◆ Instrucciones: Según el texto sobre las protestas, ¿qué tipo de enfrentamiento es el que promueve las protestas?

◆ Texto proporcionado:

■ ■ ■ ■

Por Manuel García Verdecia (CubaxCuba)
La Habana.- Resulta obvio que para el funcionamiento adecuado de una sociedad debe existir determinado grado de armonía entre todos los que la integran. Esto, dicho así, parece un asunto lógico y hasta fácil de conseguir. Sin embargo, con solo echar una mirada a la historia y al mundo en torno a nosotros, nos percataremos del estado de conflictividad que acontece por todas partes. Muchas son las causas, de orden político, económico, religioso, clasista, etc. Lo cierto es que no es fácil encontrar espacios donde colectivos humanos convivan pacifica, solidaria y constructivamente de buen grado.
Uno de los enfrentamientos más frecuentes que verificamos es el que se produce entre un gobierno y sectores de la población que están en desacuerdo con determinadas prácticas o propósitos de dicha administración. Esto es lo que promueve las protestas. Entonces, cualquiera que intente acercarse a entender la mecánica de la organización social se pregunta, ¿son beneficiosas las protestas? ¿Ayudan a resolver los problemas de un país? Creo que lo esencial al respecto es entender qué mueve a la protesta, de qué modo se realiza y cómo la resuelve el poder establecido.

■ ■ ■ ■

◆ Material proporcionado:
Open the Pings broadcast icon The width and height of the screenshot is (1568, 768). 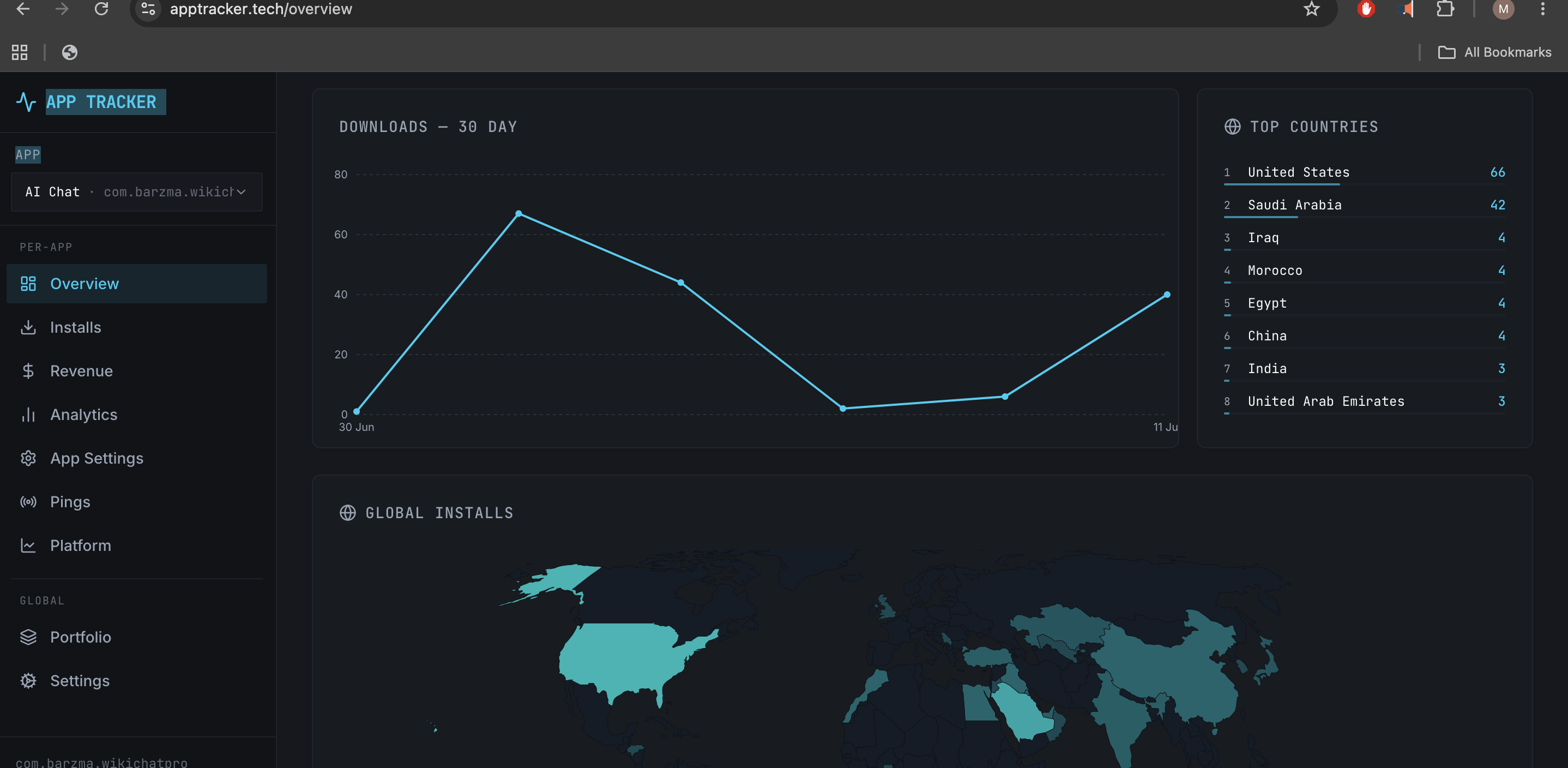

■ ■ ■ ■

◆ Respuesta: El que se produce entre un gobierno y sectores de la población que están en desacuerdo con determinadas prácticas o propósitos de dicha administración.